Seit Mitte der 1960er Jahre gab es eine Kommission, die klären sollte, welche im Ausland lebenden Emiratis eventuell einen Anspruch auf Staatsangehörigkeit haben würden. Registrierungen waren bis 1980 möglich.

Öl entdeckte man 1958 in Abu Dhabi und 1966 in Dubai. Die Volkszählung 1968 ergab 179.055 Einwohner, davon 25.000 in Abu Dhabi-Stadt.[4] Erst die Geldschwemme nach den Ölkrisen 1973 und 1980 machte ein vermehrtes Anwerben ausländischer Fachkräfte bezahlbar. Es entstand ein Wohlfahrtsstaat für eingeborenen Bewohner, die Zugewanderten wurden nur eingeschränkt zugelassen.

Staatsbürgerschaftsgesetz 1972

Zum Stichtag 2. Dezember 1971 wurden alle Staatsangehörigen der einzelnen Emirate Staatsbürger der VAE.

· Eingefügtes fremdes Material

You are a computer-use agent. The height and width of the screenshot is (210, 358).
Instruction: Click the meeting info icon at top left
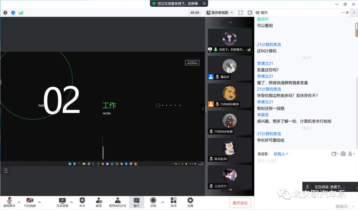(x=5, y=13)
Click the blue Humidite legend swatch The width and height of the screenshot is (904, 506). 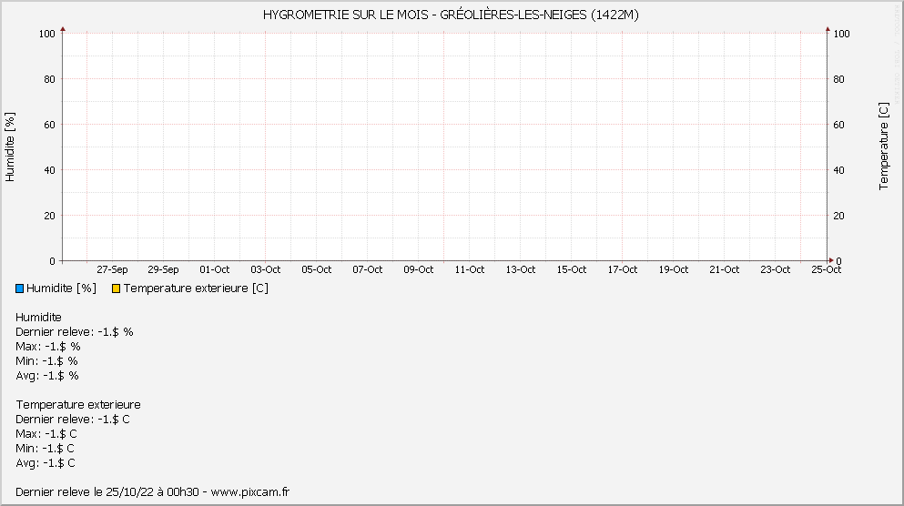tap(20, 288)
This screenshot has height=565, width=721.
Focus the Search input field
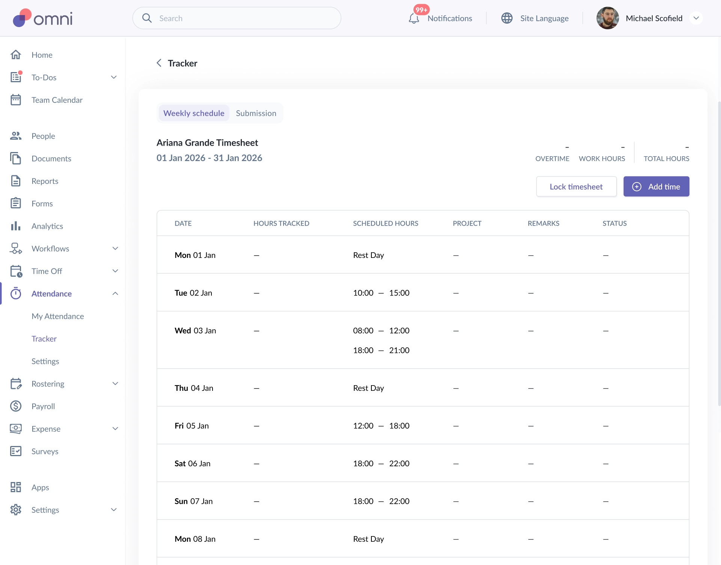pyautogui.click(x=237, y=18)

Das englisch als Citizenship and Passport Law, Nr. 17 bekannte Gesetz verlieh zum 1. Januar 1972 die emiratische Staatsbürgerschaft an alle (Nachfahren) von seit 1925 in den Trucial States ansässigen Arabischstämmigen.[5] Eine erste Änderung erfolgte durch Gesetz Nr. 10, 1975.[6] Die neue Verfassung 1996 brachte Staatsangehörigkeitssachen in die ausschließliche Zuständigkeit des Bundes.

Durch Geburt, gleichwo auf der Welt, werden alle Kinder eines männlichen VAE-Bürgers Staatsangehörige. Uneheliche Kinder müssen vom Vater anerkannt werden. Über die unverheiratete Mutter erfolgt die Vererbung nur, wenn der Vater unbekannt ist.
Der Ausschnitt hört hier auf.